* PROBLEM TO WORK ON
Please copy the following material exactly as it appears, line for line.

----- PROVIDED RECORDS

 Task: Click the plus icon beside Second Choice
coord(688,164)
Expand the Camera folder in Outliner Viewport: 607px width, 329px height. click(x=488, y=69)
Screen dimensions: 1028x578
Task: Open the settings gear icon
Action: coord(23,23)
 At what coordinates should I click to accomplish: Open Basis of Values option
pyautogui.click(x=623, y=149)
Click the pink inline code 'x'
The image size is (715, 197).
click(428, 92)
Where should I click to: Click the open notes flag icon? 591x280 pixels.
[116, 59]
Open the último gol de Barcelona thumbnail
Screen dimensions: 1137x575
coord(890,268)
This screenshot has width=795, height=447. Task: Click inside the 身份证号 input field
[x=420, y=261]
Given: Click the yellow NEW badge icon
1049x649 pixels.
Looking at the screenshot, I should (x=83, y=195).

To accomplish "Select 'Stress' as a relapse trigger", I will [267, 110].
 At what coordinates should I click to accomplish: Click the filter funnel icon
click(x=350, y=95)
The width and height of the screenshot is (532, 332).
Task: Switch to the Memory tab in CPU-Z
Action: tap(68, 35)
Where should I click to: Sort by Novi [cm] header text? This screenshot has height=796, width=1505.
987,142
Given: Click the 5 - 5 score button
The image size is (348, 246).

----------

* REPLY TO THE EXERCISE
 Task: Click the plus icon beside Second Choice
coord(688,164)
Expand the Camera folder in Outliner Viewport: 607px width, 329px height. click(x=488, y=69)
Screen dimensions: 1028x578
Task: Open the settings gear icon
Action: coord(23,23)
 At what coordinates should I click to accomplish: Open Basis of Values option
pyautogui.click(x=623, y=149)
Click the pink inline code 'x'
The image size is (715, 197).
click(428, 92)
Where should I click to: Click the open notes flag icon? 591x280 pixels.
[116, 59]
Open the último gol de Barcelona thumbnail
Screen dimensions: 1137x575
coord(890,268)
This screenshot has width=795, height=447. Task: Click inside the 身份证号 input field
[x=420, y=261]
Given: Click the yellow NEW badge icon
1049x649 pixels.
Looking at the screenshot, I should (x=83, y=195).

To accomplish "Select 'Stress' as a relapse trigger", I will [267, 110].
 At what coordinates should I click to accomplish: Click the filter funnel icon
click(x=350, y=95)
The width and height of the screenshot is (532, 332).
Task: Switch to the Memory tab in CPU-Z
Action: tap(68, 35)
Where should I click to: Sort by Novi [cm] header text? This screenshot has height=796, width=1505.
987,142
Given: Click the 5 - 5 score button
The image size is (348, 246).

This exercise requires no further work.